Using the data that follows, output only the lines from the line with "Open the Home sidebar icon" up to and including the line with "Click the highlighted New File entry", exactly, leaving pictures aside.

:: Material provided ::

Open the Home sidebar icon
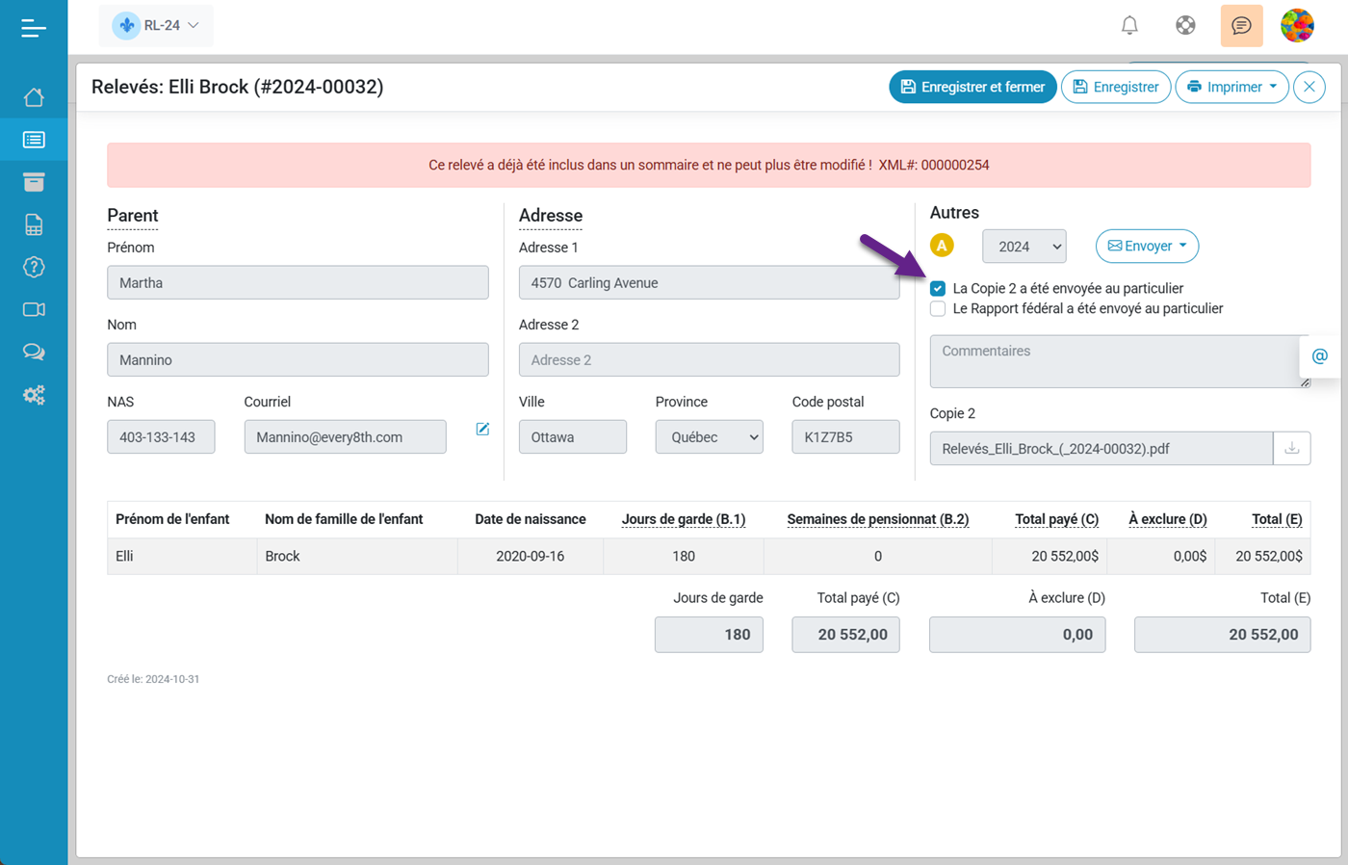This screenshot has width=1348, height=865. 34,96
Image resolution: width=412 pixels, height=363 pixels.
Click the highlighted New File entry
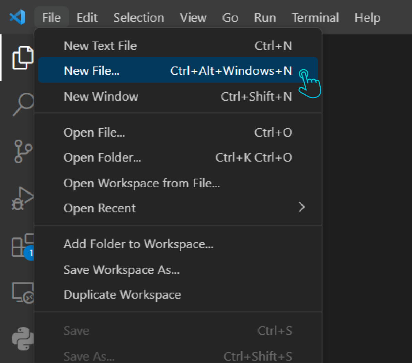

:::
:: Material provided ::

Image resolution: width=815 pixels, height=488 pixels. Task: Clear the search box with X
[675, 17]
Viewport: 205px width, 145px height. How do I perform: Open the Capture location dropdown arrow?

:::

■ Task solution:
Open the Home sidebar icon
This screenshot has width=1348, height=865. 34,96
Image resolution: width=412 pixels, height=363 pixels.
Click the highlighted New File entry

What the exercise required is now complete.